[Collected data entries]
● ● ● ● ●
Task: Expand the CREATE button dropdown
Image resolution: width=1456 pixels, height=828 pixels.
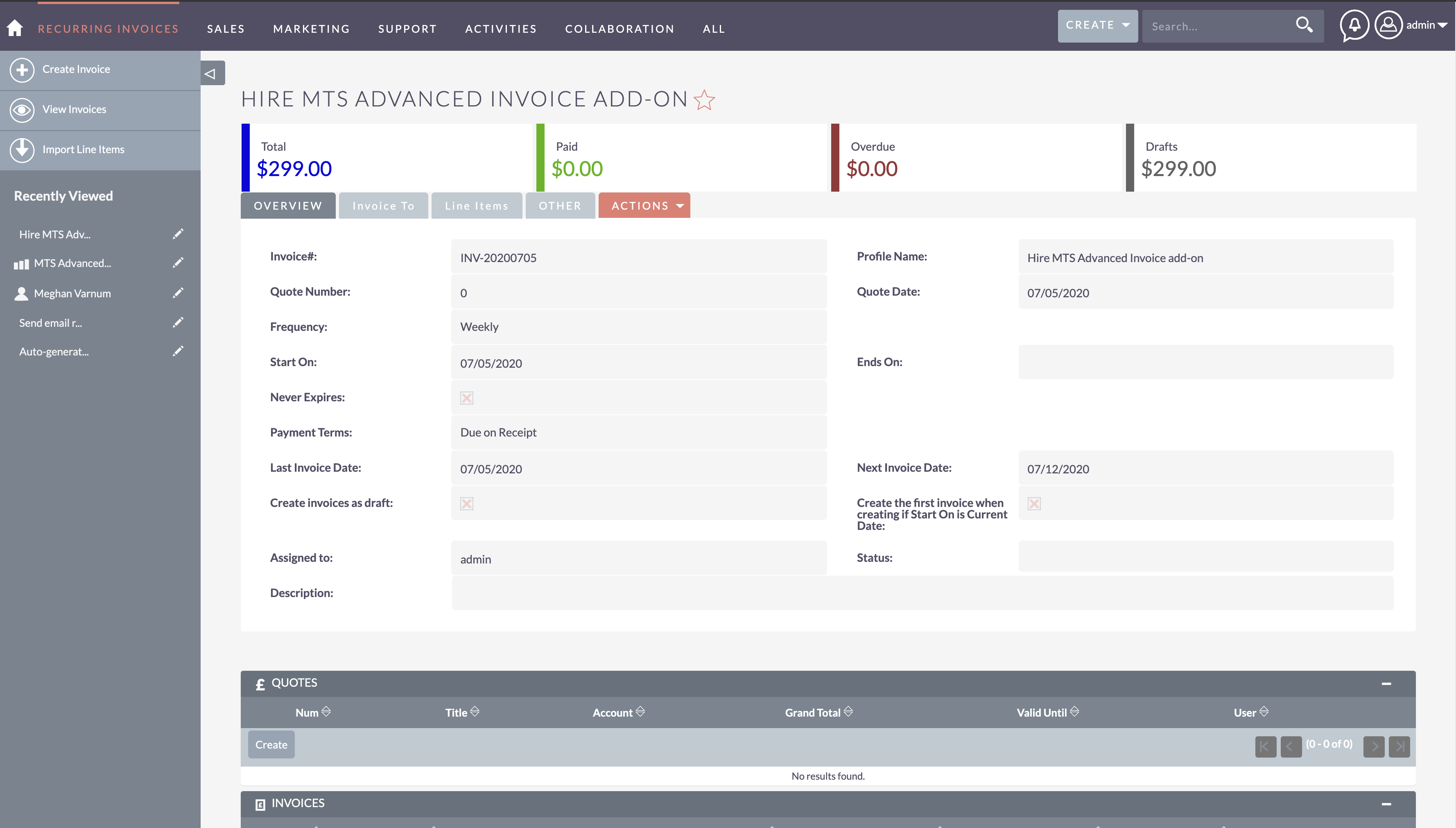Action: pyautogui.click(x=1125, y=24)
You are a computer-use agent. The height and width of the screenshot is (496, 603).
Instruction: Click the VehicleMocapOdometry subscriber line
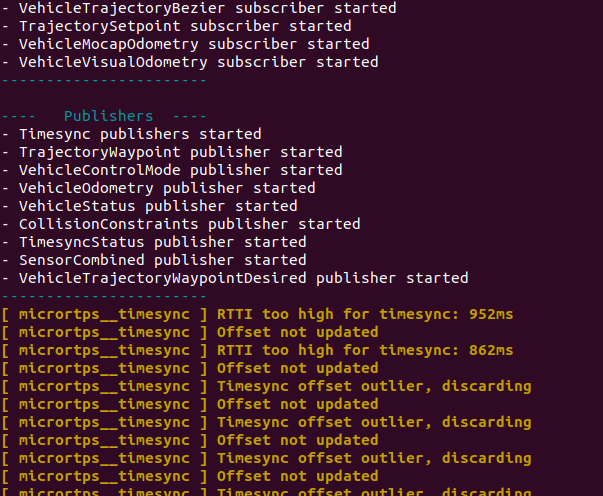tap(194, 44)
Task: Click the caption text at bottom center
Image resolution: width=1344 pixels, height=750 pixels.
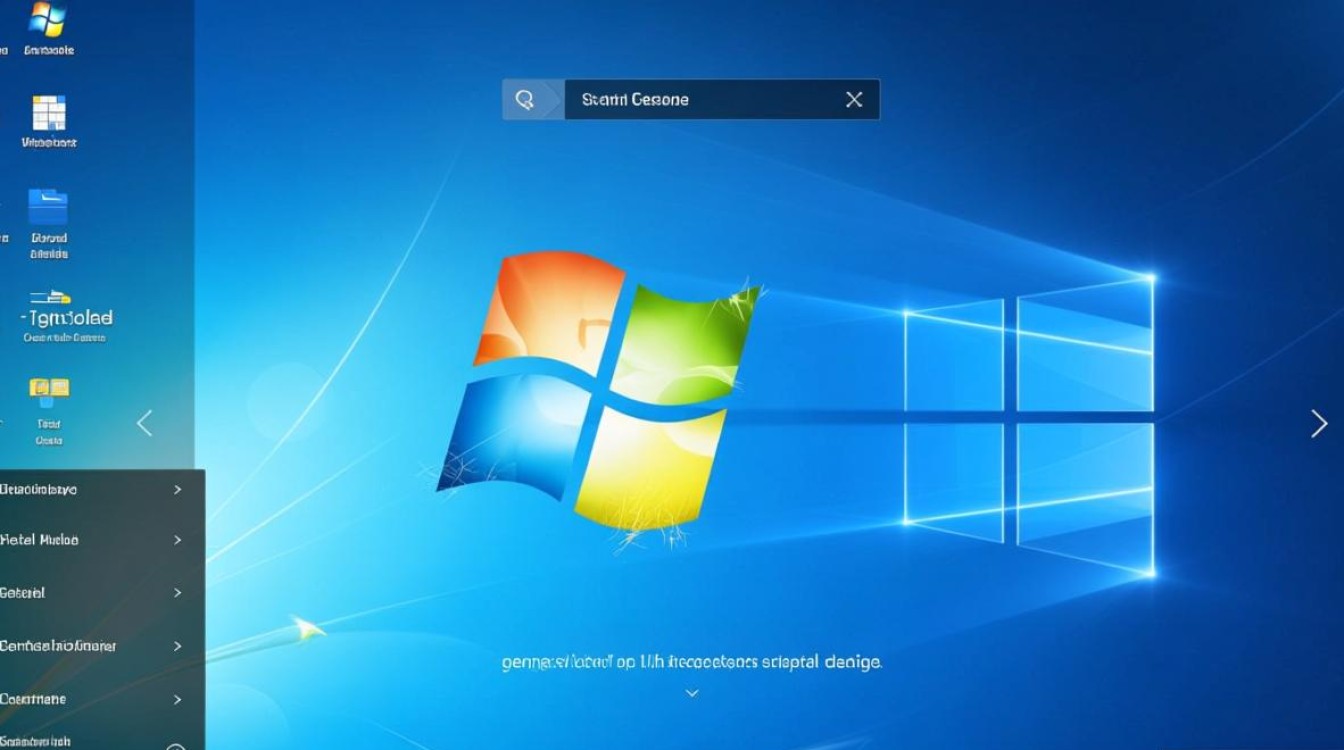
● ● ● ● ●
- **Task instructions**:
Your task is to repeat the records exactly. Images do not belong in the copy.

- **Answer box**:
Task: Expand the CREATE button dropdown
Image resolution: width=1456 pixels, height=828 pixels.
Action: pyautogui.click(x=1125, y=24)
You are a computer-use agent. The height and width of the screenshot is (496, 603).
Instruction: Click the VehicleMocapOdometry subscriber line
tap(194, 44)
Task: Click the caption text at bottom center
Image resolution: width=1344 pixels, height=750 pixels.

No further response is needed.